One anthology we read in October had the ladies referencing the time periods the short stories were written in and they were comparing their previous works to this snippet. The women had of course NOT read the book in order from start to finish, but instead read by author according to those they liked the most to the least. They also referenced printing presses, cultural influences, and the authors' pets who undoubtedly shaped the entire text. I was baffled. I had read the book from start to middle and begrudgingly so as the stories used too many words like whilst and henceforth and I couldn't make out if the main character was happy or sad most of the time because the subtext was too coded.

Anyway, the point is, I have a lot of books and I search out only really classic, literary novels to read that will shape me as a person or entertain whole-heartedly. This is why I am deeply disappointed, if not disgusted, if a book misleads me. If I pick a shit book because I am in a hurry and don't put in the time, then it is my own fault. However, if I put in a solid 20 minutes into selecting your book, it better damn well be worth it. The last book I read had this on the front "Winner of the 2011 COSTA Novel Award" and "'Irresistibly compelling' - Daily Telegraph" "'Gripping' - The Times" and on the back a blurb of

Paris, 1785. A year of bones, of grave-dirt, relentless work. Of mummified corpses and chanting priests. A year of rape, suicide, sudden death. Of friendship too. Of desire. Of love.. A year unlike any other he has lived.

I think...win. This will at least be a thrilling novel, something like a Dan Brown to occupy my mind and rip me from my rut of non-fiction texts. The front of the book even has gold shiny bits! GOLD! The front-illustration is enough to draw me and many a ferret in. 

So when I get halfway through the book I am enraged. Halfway is about when you know, just know, this book won't pick up. It isn't getting any better and you have resigned yourself to boredom. Now, I am not as near death as some older readers, who might say "you don't have long to live, put it down and choose another." I still feel I have endless time so I NEED to finish a book.
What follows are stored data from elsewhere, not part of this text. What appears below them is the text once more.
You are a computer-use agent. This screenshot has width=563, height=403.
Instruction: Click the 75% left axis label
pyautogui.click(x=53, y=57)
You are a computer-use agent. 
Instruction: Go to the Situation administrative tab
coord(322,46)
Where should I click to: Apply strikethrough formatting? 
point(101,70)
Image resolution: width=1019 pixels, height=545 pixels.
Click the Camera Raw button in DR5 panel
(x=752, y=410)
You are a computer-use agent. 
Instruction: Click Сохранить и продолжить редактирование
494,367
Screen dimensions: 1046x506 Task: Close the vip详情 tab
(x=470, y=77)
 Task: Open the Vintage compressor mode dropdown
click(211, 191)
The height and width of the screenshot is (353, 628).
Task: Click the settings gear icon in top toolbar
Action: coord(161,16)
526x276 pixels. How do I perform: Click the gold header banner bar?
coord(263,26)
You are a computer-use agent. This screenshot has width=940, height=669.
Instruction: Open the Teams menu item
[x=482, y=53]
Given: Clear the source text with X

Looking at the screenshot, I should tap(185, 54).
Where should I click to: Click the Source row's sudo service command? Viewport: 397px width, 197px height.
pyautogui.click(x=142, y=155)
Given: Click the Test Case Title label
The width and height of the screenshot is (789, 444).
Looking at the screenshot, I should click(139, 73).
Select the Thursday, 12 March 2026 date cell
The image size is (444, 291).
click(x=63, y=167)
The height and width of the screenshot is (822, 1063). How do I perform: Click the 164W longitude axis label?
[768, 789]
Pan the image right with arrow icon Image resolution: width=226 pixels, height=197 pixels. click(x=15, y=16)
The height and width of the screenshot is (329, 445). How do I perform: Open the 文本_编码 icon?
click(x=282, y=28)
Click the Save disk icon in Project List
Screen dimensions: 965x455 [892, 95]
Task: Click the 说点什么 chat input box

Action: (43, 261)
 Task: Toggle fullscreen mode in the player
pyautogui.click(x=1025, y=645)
If I don't it's blasphemy AND it might turn into a Life of Pi, having a huge twist at the end, which completes my life. So I, of course, read a few book reviews and get a resounding womp womp from fellow readers. It is as boring as it is long. I express to Bond my boredom and how I am dragging through it just to finish and be rid of it. 

Now here comes my payback. In 1999 Mom and Sean gave me, A Book Lover's Diary which I have written in since. The front is inscribed, "Merry Christmas Katie! Keep on reading!" which I can't help but read in a Southern accent with intense twang, so it turns into a "keep onnnnnnnn readin!" It is here where I harbour my vengeance. I give the book half a star (can you believe it!), with a malicious review and undoubtedly tearing the author a new one. Ranting about pointless words, and plots that never amount to anything; unable to draw the reader in if it had my own name woven into it. I know it might seem small to you, but I give a maniacal laugh after I place my last full stop on the page, writing something like "Who should read this book? No one." MUAHAHAHA! Revenge at last. Eat that boring authors! I will recommend your book to no one! MUAHAHAHA! It is the ultimate shame to be placed in this part of my book diary. They WILL never know my rage!